Are fixed-term contracts a thing of the past?

One of the amendments introduced by the Fair Work Legislation Amendment (Secure Jobs, Better Pay) Act 2022 severely restricts the use of fixed-term and outer limit contracts of employment, and will present a major change to how businesses can structure their workforces moving forward.

It will be unlawful for an employer to engage an employee on a ‘fixed-term’ contract or ‘maximum-term’ contract where:

  • the term of the contract is more than 2 years;
  • the term of the contract plus any express renewal period is more than 2 years;
  • the contract contains an express right or option to renew the contract more than once; or
  • an employee was engaged under an earlier fixed-term contract for substantially similar work and either:
    • the new contract contains an option for renewal;
    • the previous contract contained an option for renewal which was exercised; or
    • the term of the new contract combined with the term of the previous contract is more than 2 years.

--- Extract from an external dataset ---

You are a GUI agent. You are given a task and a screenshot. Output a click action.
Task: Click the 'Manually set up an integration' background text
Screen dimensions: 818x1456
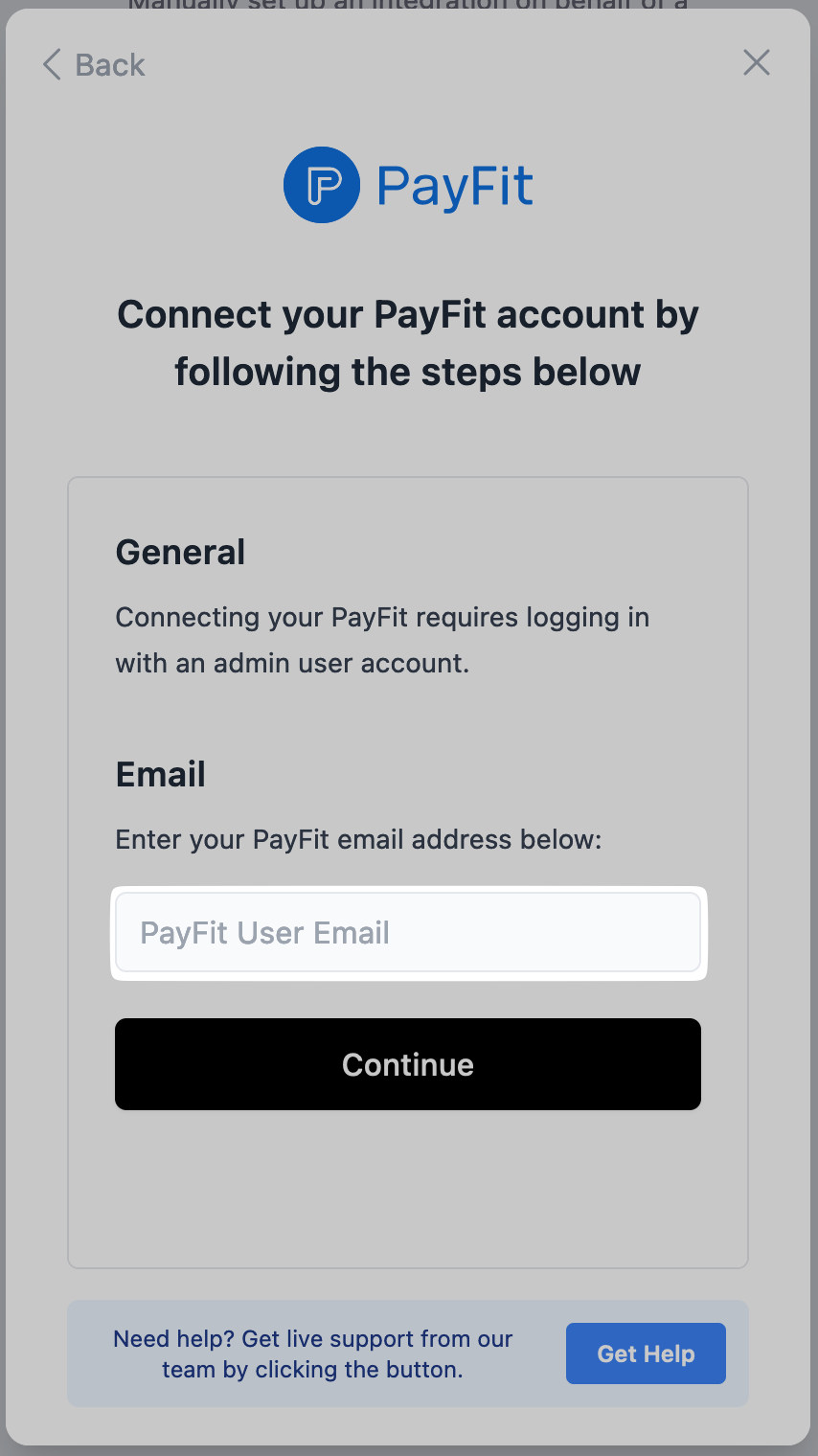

A breach of this requirement will attract a civil penalty.

Where a non-compliant contract is entered into, the contract will not end on its nominal expiry date, the employee may be entitled to notice of termination and redundancy pay entitlements under the National Employment Standards, and the employee may also have unfair dismissal protection.

Fixed-term and maximum-term contracts will continue to be permitted in limited circumstances, including where:

  • the employee’s remuneration is above the high income threshold (currently $162,000);
  • the employer needs additional staff to perform essential work during a peak demand period (such as seasonal work);
  • the employee is covering for another employee who is temporarily absent (for example, an employee who is taking parental leave or on workers compensation);
  • the work performed by the employee is government-funded and there are no reasonable prospects that the funding will be renewed;
  • the employee has specialised skills that the employer needs to complete a specific task;
  • a fixed-term or maximum-term contract is expressly permitted under a modern award that covers the employee; or
  • the employee is engaged on a casual basis.

There is also a new obligation on employers to provide a ‘Fixed Term Contract Information Statement’ to employees who enter into fixed-term contracts (whether or not one of the above exceptions applies) as soon as practicable after the contract is entered into.

Businesses should review their existing use of fixed-term contracts and consider whether their current contractual arrangements will be able to continue once the amendments commence in 12 months’ time.

This article provides general commentary only. It is not legal advice. Before acting on the basis of any material contained in this article, seek professional advice.